Every Friday I post a “here’s the thing” blog. “Here’s the thing” is something my mum (and many other wise people) like to say when they’re about to make a good point. Hopefully these posts are also good points.

I’ve written about quality before, but this time of year, when you’re still holding your nerve and waiting for the big sales to hit, it requires a little reminder.

When you’re busily fulfilling orders, or prepping stock, or managing and training staff, you’re in the thick of it and it can be hard to come up with a marketing message (on Facebook, Twitter, your blog, or in your email newsletter) that’s clear, true to you, and something customers are going to respond to. In short, a quality post. Couple that busy-ness with worry about low sales or no sales, and you’ve got a recipe for reactionary, half-baked and potentially desperate messages that turn customers off.

And I don’t want that for you.

Your business, your brand, your products, deserve high quality marketing. They deserve to be shown in the best possible light. You’re putting your all into this. We want that to shine through to the world.

Of course, ideally, you’d have a marketing plan all mapped out, and great ideas and content coming out of your ears. You wouldn’t have to discount your products to make sales, because they’d just be coming in anyway. In a dream world, you wouldn’t have to compete with the likes of John Lewis making heart-wrenching ads about penguins, because your customers would understand that you’re a different kettle of fish: independent, small, creative, and high-quality.

But the reality is, it doesn’t always get planned down to what exactly you’re going to say on Facebook, you know? And we all fall in love with John Lewis and almost (okay, maybe completely) forget that they’re going to grab the attention of what could also be your customers.
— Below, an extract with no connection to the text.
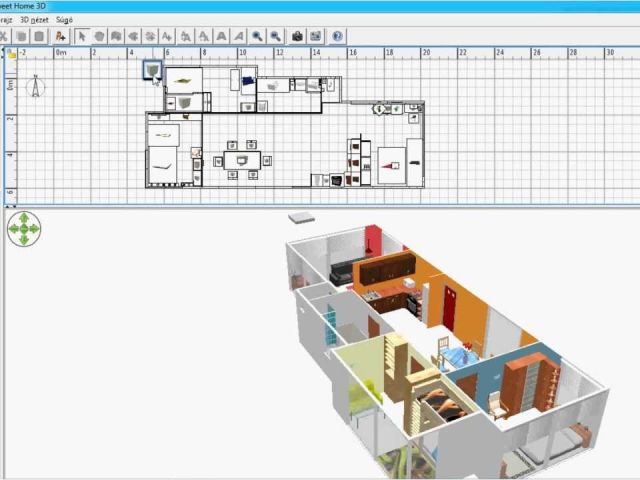
Task: Zoom out of the floor plan
Action: 274,36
I know you are capable of connecting with people who want to buy your products. I know you have great products. I know they (and you) have a story that will get people engaged and interested and purchasing.

So here’s the thing:

Tell your story. Bring your posts and emails and tweets back to what makes you, you. Start the conversation. The positive, brand-affirming conversation.
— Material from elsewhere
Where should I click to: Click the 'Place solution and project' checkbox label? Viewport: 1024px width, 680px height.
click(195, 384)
Here are some ideas and tips to use to connect with your audience without selling yourself short:

  • Tell people what you’re always up to. This isn’t just about getting sales at Christmas – you’re not that shallow. This is about your dedicated approach to your business. You craft products by hand. You spend hours designing, creating, testing, developing ideas. Show people what’s behind the finished item.
  • Feel festive. Get some Christmas decorations up and post photos of them. Are you buying from other small creative businesses for your Christmas gifts? Show people, and tell them it means a lot to have their support too.
  • Put your products together in a new and interesting way. Simply directing people to browse your whole range isn’t the strongest message ever – every brand and their dog is doing that at this time of year. Put together a new collection or category of products based on a colour, a personality, a new theme, and link to it. Tell a story about how you’ve really been inspired by metallics or musicians or travel this year, so you’ve created gifts to reflect those passions.
  • Share positive reviews and customer feedback. Perhaps someone had a really touching story. Ask them if you can tell it on your blog, or Facebook, and get more people sharing their stories and ideas with you.
  • Be kind and generous, but not desperate. If you’re going to do a promotion or offer, consider how you might find something that doesn’t cheapen your product, but makes customers feel special. Perhaps you add a little gift rather than discounting. Maybe you could offer gift wrapping for free for a limited period.
  • Post a photo of your products in progress. Either as you’re making them now, or a shot of you making them from earlier in the year. Show customers that you put time and effort into each order.

It’s not easy to always be “on it” at this time of year. But I know you’ll come out stronger in January if you keep your messages and marketing consistent with your brand.

I can’t wait to see what you come up with!

Jenny x

PS This quote remains one of my favourite business mantras. Disclaimer: not suitable for those who are averse to swearing.

Here's the thing: Abundance

I hope we all make itEvery Friday I post a “here’s the thing” blog. “Here’s the thing” is something my mum (and many other wise people) like to say when they’re about to make a good point. Hopefully these posts are also good points.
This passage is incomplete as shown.